A disturbing video showing a teenage boy hitting and kicking a girl during a public argument recently went viral, sparking a wave of outrage across Singapore. According to reports, the altercation took place near a school campus and involved two teens in a relationship. The video, shared widely on social media, shows the boy kicking the girl’s legs and hitting her on the head. Several bystanders witnessed the incident, with one stepping in to stop it.
While the police have been alerted and investigations are ongoing, the incident has raised deeper questions beyond just teenage tempers — what are our children learning about love, respect, and conflict resolution at home?
Kids Learn by Watching: Why Our Behaviour Matters
Children are like mirrors. The way we speak to our spouse, respond to stress, or handle disagreements are all absorbed — and later reflected — by our kids.

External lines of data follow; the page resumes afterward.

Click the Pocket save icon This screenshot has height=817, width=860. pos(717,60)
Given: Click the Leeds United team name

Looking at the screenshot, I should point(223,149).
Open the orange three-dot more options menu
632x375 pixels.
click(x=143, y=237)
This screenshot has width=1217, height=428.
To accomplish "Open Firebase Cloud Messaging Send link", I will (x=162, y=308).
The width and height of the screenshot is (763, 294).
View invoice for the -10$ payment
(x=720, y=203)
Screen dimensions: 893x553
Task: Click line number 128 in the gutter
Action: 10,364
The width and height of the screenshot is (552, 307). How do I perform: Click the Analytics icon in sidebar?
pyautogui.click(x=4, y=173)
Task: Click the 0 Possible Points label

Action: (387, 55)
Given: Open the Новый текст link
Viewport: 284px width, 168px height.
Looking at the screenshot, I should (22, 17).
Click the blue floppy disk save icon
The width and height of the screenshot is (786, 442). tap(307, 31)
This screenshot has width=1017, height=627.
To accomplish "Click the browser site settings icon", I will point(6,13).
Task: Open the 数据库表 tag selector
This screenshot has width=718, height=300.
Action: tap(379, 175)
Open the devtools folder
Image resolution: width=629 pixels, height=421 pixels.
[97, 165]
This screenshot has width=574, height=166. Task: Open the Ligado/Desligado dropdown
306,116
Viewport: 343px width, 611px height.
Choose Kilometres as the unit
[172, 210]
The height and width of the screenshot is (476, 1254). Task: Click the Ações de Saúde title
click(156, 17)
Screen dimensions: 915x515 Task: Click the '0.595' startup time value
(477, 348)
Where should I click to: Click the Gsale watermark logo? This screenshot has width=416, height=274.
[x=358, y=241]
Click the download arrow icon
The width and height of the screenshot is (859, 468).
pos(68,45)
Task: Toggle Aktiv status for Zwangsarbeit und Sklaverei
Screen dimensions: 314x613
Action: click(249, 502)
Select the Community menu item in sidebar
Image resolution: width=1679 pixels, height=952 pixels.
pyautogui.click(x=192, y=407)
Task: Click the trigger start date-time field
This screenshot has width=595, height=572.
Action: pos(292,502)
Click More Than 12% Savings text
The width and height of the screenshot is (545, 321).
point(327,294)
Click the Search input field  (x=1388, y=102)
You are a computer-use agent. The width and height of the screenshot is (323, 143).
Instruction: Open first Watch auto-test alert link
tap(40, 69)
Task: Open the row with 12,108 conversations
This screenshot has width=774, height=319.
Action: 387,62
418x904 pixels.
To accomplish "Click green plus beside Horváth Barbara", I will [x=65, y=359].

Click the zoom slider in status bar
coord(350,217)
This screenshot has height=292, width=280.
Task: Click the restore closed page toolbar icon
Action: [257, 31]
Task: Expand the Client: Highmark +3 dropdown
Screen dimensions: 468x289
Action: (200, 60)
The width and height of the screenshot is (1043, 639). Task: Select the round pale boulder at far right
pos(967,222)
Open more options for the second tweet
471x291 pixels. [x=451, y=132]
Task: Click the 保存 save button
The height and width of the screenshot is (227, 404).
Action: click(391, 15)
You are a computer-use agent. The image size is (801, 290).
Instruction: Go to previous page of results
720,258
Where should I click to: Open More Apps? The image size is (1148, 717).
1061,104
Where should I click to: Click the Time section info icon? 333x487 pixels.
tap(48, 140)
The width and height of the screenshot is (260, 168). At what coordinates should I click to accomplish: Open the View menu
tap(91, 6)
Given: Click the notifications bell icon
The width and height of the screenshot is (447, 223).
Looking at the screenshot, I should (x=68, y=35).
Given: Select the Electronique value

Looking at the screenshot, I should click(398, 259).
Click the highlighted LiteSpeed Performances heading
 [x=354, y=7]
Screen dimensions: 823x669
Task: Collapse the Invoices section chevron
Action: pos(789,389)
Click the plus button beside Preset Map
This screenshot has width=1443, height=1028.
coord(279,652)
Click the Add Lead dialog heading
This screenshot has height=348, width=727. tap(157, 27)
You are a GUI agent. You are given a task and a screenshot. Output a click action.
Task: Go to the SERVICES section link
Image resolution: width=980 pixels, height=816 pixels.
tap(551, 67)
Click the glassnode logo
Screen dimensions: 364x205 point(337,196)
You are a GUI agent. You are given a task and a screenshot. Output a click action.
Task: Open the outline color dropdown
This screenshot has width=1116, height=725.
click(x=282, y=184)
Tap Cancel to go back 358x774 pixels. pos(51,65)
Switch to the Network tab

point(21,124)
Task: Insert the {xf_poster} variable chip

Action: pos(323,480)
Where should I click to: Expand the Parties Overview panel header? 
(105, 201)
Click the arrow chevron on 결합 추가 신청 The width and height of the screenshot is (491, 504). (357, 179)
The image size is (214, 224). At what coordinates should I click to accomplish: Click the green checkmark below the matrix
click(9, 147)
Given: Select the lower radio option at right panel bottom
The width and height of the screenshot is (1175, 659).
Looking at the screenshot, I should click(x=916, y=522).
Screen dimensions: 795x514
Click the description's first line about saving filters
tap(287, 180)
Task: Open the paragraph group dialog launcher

If children grow up in homes where yelling, belittling, or even physical aggression is common, they may begin to normalise those behaviours. And that includes how they treat others in their own relationships later in life.
Research has shown that children exposed to family violence are more likely to exhibit aggression, struggle with emotional regulation, and replicate unhealthy behaviours in their own friendships and romantic relationships.
Love Should Never Hurt: Teaching Healthy Relationships Early
The viral video serves as a painful reminder of how early toxic patterns can begin. As parents, it is never too early to talk to our children about what respect looks like — and what it does not.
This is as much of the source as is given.